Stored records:
= = = = = = =

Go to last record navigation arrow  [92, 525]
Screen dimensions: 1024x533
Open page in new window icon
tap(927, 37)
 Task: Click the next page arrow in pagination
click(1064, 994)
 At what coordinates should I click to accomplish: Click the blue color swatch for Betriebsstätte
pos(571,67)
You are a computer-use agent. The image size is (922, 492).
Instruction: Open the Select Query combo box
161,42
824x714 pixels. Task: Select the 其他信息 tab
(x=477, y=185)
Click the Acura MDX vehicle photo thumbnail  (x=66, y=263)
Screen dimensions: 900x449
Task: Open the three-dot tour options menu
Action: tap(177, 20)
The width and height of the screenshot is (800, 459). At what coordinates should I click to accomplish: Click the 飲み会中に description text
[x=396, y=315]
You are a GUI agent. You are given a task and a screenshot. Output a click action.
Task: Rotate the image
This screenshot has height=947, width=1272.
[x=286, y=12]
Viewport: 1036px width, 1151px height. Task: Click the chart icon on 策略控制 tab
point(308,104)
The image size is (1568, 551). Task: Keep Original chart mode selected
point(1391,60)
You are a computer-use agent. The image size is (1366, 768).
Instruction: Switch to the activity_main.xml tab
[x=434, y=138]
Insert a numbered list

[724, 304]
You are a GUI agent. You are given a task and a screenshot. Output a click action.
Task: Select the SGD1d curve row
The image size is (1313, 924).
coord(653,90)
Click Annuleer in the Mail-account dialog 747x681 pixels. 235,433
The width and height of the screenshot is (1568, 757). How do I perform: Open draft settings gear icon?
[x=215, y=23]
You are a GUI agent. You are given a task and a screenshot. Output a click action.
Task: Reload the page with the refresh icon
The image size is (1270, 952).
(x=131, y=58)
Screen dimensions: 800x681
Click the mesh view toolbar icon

= = = = = = =

Print exactly the lines from the beginning of the entries through the line with "You are a computer-use agent. The image size is (922, 492).". Output nothing more.

▶ **Task response**:
Go to last record navigation arrow  [92, 525]
Screen dimensions: 1024x533
Open page in new window icon
tap(927, 37)
 Task: Click the next page arrow in pagination
click(1064, 994)
 At what coordinates should I click to accomplish: Click the blue color swatch for Betriebsstätte
pos(571,67)
You are a computer-use agent. The image size is (922, 492).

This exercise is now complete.